PySpark running embarassingly parallel jobs

153 Views Asked by At

So I am trying to run 1000+ embarassingly parallel jobs using PySpark on a cluster. I instantiate 5 executors, each having 20 cores, i.e. should be able to execute 100 jobs concurrently, as far as I understand.

This is what I have so far, "values" containing tuples, each tuple being a job

values = [(something, something_else),..., (howdy, partner)]    
rdd_values = sc.parallelize(values)
results = rdd_values.map(my_func).collect()

A few questions

  1. Is this really the recommended way of doing this in PySpark?
  2. The Spark UI is really unhelpful when I run more jobs than I have cores available. What am I missing?
  3. Why do people use PySpark? It seems so cumbersome

I know this is probably not what PySpark is best suited at but it is the tool I have available.

Rant

Furthermore, it's really frustrating that there is no way of getting a simple progressbar out of this (or is there?).

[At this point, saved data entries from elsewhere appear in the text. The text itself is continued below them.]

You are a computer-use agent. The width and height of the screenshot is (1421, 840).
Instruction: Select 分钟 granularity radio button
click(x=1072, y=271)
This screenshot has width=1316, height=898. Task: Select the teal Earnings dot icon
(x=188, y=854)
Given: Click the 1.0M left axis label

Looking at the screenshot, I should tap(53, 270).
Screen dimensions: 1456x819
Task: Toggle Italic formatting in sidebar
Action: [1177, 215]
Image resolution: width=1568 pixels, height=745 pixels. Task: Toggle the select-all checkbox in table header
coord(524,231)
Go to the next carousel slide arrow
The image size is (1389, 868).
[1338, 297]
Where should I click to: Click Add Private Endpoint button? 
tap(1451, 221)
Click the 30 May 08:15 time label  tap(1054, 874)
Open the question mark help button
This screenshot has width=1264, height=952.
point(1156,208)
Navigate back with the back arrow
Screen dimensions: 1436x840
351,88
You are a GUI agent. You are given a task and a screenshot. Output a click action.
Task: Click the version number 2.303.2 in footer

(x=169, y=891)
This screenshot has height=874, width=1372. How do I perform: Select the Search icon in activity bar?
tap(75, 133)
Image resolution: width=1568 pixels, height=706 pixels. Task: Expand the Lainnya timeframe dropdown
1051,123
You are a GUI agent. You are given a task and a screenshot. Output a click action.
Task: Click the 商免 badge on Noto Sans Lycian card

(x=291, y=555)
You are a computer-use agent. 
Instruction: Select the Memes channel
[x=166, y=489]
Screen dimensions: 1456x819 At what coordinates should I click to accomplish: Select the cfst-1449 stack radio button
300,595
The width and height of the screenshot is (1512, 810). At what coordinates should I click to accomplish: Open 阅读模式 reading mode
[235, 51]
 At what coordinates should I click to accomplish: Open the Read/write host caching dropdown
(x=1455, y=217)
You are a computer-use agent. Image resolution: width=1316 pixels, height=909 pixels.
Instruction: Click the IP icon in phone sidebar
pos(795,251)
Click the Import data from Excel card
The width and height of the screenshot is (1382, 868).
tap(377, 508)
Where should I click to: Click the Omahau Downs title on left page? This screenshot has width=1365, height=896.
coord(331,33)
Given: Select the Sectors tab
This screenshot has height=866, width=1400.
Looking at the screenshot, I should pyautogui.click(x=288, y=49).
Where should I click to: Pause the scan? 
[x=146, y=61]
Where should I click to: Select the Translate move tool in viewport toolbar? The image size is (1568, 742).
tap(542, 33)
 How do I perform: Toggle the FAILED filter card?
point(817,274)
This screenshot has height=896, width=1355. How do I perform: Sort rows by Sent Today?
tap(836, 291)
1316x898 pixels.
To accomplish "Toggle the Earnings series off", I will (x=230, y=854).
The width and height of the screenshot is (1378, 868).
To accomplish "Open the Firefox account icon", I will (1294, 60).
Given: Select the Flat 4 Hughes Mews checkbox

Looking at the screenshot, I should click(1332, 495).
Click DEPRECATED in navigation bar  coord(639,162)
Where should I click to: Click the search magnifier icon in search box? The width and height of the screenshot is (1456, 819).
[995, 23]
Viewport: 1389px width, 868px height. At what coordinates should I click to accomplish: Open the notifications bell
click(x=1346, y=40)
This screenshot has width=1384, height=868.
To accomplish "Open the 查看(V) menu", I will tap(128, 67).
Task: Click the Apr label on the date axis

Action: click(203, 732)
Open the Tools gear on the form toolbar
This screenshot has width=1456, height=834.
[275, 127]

The Spark UI only helps me so far.

1

There are 1 best solutions below

0
Marcus Therkildsen On

Turns out; with my expected behaviour being: "I want to run a 1000 jobs, 100 at a time" this seems to work:

values = [(something, something_else),..., (howdy, partner)]    
rdd_values = sc.parallelize(values, numSlices=len(values))
results = rdd_values.map(my_func).collect()

The difference being the added "numSlices" argument.

Thanks for your suggestions